Afyon’da ölümüne kadar halveti tarikatının şeyhi olarak vazife görmüştür.
“Zühd-ü takva devri geçti-ilm-ü irfan vaktidir” diyen Askerî Babanın M.1699 yılında vefat ettiği zannedilmektedir.
Kabri Çavuşlar Sultan mezarlığında Olucak çeşmesi karşısındadır.
Askerî’nin Türkçe bir divanı vardır.
Bunlardan üç nüshası İstanbul Üniversite kitaplığında, bir nüshası Haşim Bey kitaplığındadır.
Bir nüshası ise Edip Ali Bakı Bey’de olup bu kitabın başında Askerî’ye ye ait 250 beyitlik Cami-i Esrar adlı mesnevi ile (Sülük-us Salikin fi beyanı Esrar-ül Arifin) başlığını taşıyan 22 sayfalık bir risalesi vardır.

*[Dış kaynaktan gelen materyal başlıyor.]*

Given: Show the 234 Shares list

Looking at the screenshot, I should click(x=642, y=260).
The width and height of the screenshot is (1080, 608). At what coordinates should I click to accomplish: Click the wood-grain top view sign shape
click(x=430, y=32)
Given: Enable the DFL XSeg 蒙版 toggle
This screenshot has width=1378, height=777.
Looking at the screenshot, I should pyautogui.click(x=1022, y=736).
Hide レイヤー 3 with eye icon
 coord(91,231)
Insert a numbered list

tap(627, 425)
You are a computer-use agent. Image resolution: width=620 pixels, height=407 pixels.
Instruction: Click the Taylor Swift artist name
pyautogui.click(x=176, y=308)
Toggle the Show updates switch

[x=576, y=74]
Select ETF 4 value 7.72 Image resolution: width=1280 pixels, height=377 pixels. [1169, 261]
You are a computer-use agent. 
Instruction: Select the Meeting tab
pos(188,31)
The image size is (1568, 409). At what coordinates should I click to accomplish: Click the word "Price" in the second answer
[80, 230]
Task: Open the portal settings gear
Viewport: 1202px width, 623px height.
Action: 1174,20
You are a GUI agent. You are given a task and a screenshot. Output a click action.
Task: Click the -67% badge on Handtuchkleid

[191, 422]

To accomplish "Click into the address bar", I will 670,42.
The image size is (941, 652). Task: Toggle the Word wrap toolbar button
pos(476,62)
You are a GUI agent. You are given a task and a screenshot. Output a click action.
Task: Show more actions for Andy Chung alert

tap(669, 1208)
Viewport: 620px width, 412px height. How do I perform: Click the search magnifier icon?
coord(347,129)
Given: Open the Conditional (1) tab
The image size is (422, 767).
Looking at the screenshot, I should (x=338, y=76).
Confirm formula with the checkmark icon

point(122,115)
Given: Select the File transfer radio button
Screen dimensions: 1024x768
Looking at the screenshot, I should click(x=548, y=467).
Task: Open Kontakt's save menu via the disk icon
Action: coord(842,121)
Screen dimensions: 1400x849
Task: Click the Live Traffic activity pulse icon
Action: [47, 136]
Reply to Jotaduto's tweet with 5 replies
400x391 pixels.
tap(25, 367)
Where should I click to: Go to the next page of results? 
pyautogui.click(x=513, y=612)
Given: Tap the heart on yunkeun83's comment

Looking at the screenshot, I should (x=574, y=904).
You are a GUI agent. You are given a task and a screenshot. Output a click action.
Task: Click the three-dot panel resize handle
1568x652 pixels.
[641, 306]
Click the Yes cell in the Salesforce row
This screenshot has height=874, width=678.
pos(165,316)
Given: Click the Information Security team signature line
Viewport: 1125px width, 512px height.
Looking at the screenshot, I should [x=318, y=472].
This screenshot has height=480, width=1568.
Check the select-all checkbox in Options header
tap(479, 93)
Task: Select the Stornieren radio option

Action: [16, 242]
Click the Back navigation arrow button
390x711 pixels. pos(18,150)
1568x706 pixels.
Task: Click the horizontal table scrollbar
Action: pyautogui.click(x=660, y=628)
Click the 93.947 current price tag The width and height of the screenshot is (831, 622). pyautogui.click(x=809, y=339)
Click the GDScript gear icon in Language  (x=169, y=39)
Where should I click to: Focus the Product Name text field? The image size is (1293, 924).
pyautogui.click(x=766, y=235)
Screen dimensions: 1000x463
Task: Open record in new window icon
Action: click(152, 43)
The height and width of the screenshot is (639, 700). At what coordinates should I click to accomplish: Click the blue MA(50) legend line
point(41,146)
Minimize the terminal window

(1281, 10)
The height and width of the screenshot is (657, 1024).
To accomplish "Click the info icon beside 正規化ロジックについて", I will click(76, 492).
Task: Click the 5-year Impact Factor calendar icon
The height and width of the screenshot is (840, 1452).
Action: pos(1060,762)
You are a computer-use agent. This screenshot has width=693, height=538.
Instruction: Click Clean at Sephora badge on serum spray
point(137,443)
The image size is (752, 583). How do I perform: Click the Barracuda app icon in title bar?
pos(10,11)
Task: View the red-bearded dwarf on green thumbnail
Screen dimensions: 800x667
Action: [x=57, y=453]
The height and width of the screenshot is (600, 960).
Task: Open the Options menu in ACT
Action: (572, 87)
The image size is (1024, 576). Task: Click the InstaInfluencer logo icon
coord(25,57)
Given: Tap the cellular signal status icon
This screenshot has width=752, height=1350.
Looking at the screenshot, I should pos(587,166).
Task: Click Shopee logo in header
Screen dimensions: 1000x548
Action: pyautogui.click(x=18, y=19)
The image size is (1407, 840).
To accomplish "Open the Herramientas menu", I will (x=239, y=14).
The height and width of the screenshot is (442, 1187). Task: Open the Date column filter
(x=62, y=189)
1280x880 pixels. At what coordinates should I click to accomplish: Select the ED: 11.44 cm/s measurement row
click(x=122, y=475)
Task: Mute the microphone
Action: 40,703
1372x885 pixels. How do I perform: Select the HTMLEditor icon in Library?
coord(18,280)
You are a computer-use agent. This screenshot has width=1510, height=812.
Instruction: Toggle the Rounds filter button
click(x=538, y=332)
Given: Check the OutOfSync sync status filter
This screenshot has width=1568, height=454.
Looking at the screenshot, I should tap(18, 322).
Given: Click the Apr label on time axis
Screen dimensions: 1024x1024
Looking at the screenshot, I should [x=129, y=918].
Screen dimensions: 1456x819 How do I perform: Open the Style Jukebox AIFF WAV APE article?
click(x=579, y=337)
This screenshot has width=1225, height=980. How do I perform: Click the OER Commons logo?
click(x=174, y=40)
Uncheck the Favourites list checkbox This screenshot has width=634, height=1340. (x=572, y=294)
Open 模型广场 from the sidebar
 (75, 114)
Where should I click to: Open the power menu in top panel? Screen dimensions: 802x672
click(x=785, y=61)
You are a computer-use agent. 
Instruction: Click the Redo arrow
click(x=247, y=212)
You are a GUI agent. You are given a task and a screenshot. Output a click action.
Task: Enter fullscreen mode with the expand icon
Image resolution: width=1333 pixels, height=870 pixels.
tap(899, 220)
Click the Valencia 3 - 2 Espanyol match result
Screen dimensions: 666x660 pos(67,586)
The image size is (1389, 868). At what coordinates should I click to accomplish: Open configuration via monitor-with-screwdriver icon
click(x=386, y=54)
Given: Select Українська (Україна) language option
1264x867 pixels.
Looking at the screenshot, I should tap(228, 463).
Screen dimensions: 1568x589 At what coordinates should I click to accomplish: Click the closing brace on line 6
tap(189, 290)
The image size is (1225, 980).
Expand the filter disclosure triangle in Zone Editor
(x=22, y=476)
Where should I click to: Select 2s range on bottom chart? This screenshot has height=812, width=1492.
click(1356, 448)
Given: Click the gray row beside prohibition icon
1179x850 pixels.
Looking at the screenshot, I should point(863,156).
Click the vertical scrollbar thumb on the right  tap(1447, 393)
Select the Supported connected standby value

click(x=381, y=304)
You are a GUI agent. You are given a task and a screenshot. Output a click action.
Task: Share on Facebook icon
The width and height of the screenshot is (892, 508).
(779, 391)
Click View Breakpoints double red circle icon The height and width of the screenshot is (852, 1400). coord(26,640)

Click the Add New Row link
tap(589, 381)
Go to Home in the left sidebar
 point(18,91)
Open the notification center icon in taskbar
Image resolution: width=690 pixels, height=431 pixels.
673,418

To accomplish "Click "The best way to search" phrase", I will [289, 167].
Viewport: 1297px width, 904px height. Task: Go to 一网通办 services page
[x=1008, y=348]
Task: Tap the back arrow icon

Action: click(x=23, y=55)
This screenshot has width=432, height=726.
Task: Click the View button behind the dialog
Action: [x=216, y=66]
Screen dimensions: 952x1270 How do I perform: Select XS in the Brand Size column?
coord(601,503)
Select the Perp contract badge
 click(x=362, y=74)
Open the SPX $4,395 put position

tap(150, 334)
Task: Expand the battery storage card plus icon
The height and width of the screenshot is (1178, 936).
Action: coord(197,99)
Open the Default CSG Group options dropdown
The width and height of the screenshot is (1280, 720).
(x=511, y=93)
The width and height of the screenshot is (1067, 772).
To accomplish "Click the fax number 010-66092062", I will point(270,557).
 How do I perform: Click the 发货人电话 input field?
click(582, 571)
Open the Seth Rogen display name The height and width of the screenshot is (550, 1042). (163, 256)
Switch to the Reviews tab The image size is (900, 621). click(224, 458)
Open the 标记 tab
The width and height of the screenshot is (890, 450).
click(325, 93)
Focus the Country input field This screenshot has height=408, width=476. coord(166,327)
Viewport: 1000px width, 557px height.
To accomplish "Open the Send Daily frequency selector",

Asıl divanda 250 ilahi olup bunlardan 113 gazel şekliyle 97 si koşma tarzında yazılmıştır.
Geri kalan 18’i manzume şeklindedir.
Askerî her şeyden önce tam bir mutasavvıftır.
Şiirlerinin hepsi tasavvufla ilgilidir.
Kendisi mürşittir.
Mensup olduğu tarikatın düşünce ve sistemini yayma arzusu her şiirinde görülür.
Askerî’nin şiirlerinden bir tanesi:
Gül sohbetinde vasıl olup, Zar-ı unuttum
Gülşende görüp gonce, gülü harı unuttum.
Zahid yürü, medh eyleme bağ-ı behişti.
Didare erip şevkle güları unuttum.
Pervane sıfat mahvoluben şem-i cemale
Hicran-i şistanda yanar, narı unuttum.
Destinden içüp cam-ı safa pir-i muganın
Ben guyi harabata düşüp arı unuttum.